Guide to the differences in a Brazilian LateBay nose and a German EarlyBay nose panel
Although from Arizona – one of the hottest places in the US, our bus needed repairs to the lower nose panels. Here we show how we undertook that repair in a series of blog posts.
Buying repair panels for an earlybay gets difficult, the only panels available are for later bays with some major differences. If you’re after a like for like replacement you have to modify a late nose or find an original dry nose from a cut up bus. Either way this job is not easy. The differences which essentially characterise the differences between an early Bay and later Bay;
1. Latebay’s use higher up indicators next to the air vent
2. Early and Late grille corner shapes and mount tabs
3. The emblem on a later bay is smaller and raised
4. The earlybay indicators holes and mounts are missing
5. There is a lip at the bumper line on a latebay
Side by side the new nose differences are obvious – and our goal here is to replicate the original but each difference requires work to get right. First things are to cut the old nose skin off the front of the Bus. So with everything that can unbolt removed we run a cutting disc down both sides and around the airbox. Normally there is an attachment at the top for the window but ours was all rusted away. Just be sure to keep away from the a-pillar and the dont cut through the indicator housings – we’ll need those later.

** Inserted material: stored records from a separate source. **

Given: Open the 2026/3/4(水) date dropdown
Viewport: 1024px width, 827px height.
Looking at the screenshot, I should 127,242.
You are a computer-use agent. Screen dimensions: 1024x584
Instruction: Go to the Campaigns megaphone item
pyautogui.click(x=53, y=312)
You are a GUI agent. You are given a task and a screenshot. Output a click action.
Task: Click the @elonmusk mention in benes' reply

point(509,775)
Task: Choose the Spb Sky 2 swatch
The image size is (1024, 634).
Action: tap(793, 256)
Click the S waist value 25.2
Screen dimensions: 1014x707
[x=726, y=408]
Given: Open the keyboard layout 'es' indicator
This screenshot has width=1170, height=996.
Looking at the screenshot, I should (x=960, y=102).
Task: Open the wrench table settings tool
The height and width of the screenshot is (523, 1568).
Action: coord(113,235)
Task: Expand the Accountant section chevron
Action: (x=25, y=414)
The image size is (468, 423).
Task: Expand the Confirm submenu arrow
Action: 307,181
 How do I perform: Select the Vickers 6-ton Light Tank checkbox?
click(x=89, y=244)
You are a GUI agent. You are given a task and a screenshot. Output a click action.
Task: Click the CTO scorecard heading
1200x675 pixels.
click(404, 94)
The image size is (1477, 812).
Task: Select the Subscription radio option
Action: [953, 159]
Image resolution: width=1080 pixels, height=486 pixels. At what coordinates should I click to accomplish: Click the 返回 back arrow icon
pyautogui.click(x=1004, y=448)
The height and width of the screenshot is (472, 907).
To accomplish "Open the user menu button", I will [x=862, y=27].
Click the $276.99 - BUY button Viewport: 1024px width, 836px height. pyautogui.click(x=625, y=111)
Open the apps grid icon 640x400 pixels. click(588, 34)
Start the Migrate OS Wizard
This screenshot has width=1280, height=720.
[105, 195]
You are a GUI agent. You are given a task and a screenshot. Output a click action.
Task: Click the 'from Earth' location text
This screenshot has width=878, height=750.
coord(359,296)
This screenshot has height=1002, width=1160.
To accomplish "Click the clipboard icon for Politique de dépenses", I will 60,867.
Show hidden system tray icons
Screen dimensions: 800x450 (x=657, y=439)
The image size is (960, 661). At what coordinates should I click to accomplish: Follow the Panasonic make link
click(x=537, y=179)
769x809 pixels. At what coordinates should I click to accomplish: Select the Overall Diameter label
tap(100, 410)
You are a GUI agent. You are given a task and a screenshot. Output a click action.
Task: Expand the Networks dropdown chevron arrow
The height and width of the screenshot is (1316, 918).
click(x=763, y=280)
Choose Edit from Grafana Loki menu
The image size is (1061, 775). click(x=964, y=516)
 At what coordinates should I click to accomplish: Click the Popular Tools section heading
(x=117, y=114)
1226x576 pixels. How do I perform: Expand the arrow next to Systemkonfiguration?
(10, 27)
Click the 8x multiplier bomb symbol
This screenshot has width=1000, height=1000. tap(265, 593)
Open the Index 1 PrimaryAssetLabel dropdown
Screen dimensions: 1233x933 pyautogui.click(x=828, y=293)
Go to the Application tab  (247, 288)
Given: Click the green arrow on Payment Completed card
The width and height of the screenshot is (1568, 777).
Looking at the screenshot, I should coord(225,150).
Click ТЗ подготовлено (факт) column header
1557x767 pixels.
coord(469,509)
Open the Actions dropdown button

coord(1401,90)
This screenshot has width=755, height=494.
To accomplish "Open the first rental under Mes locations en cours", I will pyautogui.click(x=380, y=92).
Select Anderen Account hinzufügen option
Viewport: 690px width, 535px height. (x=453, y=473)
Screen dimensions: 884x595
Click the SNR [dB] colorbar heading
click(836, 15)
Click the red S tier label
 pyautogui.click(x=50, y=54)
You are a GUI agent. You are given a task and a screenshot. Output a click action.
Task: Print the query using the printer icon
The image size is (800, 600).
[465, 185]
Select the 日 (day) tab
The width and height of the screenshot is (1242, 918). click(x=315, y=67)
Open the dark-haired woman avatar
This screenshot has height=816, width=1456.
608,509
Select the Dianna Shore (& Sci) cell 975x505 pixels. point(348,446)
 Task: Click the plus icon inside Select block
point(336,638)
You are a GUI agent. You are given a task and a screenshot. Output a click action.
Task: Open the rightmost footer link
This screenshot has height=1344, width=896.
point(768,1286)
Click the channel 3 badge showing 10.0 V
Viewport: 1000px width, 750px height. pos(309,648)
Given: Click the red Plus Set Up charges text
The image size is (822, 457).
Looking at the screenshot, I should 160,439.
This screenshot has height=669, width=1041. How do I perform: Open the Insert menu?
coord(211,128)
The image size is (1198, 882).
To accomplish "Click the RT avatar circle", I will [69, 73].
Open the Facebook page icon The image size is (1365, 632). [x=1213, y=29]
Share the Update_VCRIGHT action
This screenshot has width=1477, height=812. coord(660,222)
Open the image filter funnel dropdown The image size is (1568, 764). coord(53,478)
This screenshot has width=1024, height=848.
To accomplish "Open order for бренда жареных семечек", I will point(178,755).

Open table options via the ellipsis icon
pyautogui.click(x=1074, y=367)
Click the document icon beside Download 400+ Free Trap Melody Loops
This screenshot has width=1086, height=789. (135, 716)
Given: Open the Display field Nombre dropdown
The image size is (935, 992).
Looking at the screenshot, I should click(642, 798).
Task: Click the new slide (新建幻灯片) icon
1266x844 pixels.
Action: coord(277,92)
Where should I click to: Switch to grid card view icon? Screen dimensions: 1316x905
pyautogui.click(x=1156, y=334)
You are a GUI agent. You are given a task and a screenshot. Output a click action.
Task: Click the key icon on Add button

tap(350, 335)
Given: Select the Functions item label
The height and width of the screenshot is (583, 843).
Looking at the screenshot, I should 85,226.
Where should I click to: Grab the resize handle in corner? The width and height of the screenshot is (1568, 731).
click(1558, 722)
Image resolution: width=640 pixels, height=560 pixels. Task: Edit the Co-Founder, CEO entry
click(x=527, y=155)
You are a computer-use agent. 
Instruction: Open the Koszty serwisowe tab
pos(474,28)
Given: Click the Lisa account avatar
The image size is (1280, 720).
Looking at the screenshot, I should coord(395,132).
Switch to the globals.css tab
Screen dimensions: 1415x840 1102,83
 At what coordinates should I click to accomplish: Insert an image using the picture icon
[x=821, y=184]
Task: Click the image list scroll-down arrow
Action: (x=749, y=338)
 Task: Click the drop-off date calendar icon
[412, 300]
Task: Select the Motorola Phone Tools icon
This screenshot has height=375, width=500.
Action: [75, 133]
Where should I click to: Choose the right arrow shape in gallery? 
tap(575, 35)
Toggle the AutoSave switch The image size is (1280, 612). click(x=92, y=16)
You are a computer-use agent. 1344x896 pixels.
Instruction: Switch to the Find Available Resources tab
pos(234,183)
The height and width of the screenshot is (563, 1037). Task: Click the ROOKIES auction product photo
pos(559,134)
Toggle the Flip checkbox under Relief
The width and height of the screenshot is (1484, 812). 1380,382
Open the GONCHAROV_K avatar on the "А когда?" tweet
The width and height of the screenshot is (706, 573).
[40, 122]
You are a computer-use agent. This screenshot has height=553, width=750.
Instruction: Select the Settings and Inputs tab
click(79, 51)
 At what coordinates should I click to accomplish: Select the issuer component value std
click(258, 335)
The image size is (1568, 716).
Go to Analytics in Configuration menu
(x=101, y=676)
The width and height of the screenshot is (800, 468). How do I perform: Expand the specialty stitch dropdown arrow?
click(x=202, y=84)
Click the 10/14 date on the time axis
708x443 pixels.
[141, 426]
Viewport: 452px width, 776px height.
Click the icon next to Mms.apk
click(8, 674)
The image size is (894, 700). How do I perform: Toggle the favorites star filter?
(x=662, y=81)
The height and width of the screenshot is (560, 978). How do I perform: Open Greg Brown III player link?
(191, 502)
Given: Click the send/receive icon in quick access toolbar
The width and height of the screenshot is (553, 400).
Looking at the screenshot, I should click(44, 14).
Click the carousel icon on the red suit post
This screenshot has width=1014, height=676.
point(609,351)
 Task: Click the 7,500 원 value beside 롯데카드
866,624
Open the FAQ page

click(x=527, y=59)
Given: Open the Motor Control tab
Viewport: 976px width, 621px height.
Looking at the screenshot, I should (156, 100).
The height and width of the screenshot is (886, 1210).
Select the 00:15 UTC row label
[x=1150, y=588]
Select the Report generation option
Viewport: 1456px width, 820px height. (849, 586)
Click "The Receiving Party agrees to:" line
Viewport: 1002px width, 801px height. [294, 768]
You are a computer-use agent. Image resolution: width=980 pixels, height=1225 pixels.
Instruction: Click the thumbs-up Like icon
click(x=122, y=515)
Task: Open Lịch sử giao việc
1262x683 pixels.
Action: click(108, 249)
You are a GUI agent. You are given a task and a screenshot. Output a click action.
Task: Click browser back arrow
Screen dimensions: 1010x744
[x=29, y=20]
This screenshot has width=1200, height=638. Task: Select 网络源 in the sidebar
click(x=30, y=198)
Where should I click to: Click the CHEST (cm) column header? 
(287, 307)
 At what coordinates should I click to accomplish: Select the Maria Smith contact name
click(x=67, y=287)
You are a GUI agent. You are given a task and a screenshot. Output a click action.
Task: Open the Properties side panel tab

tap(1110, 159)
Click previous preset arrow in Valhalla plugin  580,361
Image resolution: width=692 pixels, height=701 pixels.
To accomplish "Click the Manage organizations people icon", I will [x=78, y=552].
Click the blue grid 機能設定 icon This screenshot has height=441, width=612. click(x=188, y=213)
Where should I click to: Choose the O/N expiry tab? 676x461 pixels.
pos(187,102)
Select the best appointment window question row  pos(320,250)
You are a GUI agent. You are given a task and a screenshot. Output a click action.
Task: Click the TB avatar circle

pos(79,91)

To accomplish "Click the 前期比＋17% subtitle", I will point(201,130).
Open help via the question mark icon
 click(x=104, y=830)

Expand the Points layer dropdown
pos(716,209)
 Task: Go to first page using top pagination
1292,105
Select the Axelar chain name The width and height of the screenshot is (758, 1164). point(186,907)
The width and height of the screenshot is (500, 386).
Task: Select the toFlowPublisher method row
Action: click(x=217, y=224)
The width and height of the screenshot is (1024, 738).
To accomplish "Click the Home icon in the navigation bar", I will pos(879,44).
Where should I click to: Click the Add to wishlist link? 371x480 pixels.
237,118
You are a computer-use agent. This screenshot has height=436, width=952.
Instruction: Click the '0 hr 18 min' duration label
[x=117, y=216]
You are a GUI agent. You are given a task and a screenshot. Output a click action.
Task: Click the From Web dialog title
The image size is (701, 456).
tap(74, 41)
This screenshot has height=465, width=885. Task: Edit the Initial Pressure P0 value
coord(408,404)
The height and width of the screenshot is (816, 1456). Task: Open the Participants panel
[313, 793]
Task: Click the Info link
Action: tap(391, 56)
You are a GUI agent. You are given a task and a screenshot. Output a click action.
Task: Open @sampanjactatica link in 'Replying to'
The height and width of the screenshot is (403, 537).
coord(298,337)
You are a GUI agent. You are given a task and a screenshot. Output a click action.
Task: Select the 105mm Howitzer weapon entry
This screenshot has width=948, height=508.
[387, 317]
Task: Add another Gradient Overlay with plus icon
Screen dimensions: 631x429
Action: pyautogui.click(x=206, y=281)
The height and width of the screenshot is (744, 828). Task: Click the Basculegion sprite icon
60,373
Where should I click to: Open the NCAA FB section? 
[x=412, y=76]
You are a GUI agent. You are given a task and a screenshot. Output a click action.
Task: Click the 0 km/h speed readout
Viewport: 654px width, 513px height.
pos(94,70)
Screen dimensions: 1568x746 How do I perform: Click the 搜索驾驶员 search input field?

Lifting the main part of the old nose out the way we see how Volkswagen made the front panels much stronger than the previous model splitscreen Bus. We also see the full extent of the rust in the lower inner structure. We chose to preserve the airbox flanges as this appears to be the same. Here we use a spot weld drill bit to remove all those welds and seperate the outer skin from the airbox assembly.
The final part is to remove whats left of the old nose on the a pillars, the skin is folded at this point and several welds placed to keep everything in place. Using a dremmel we grind off the welds off and prying the lip off is required, taking care not to damage the a pillar. On our bus there was a small dent to the drivers side that required a small amount of dresssing to keep straight. This final step is only possible with the doors off. We took our time deciding on where the join line should be around the bottom of the windscreen corner. The new panel only goes so far.
This is the new nose panel offered up to see where the next steps will be, here we see a decision to be made as to how to join the new and old at the windscreen pillar – butt joint or stepped, the differences in the airbox grille mounting tabs – where the late seems more flush and the early must have a more recessed screw, and finally the first picture of the new nose as supplied by the parts houses – no modifications yet to the various differences as summarised in the earlier list. Time taken to get to this stage is about 10 hours.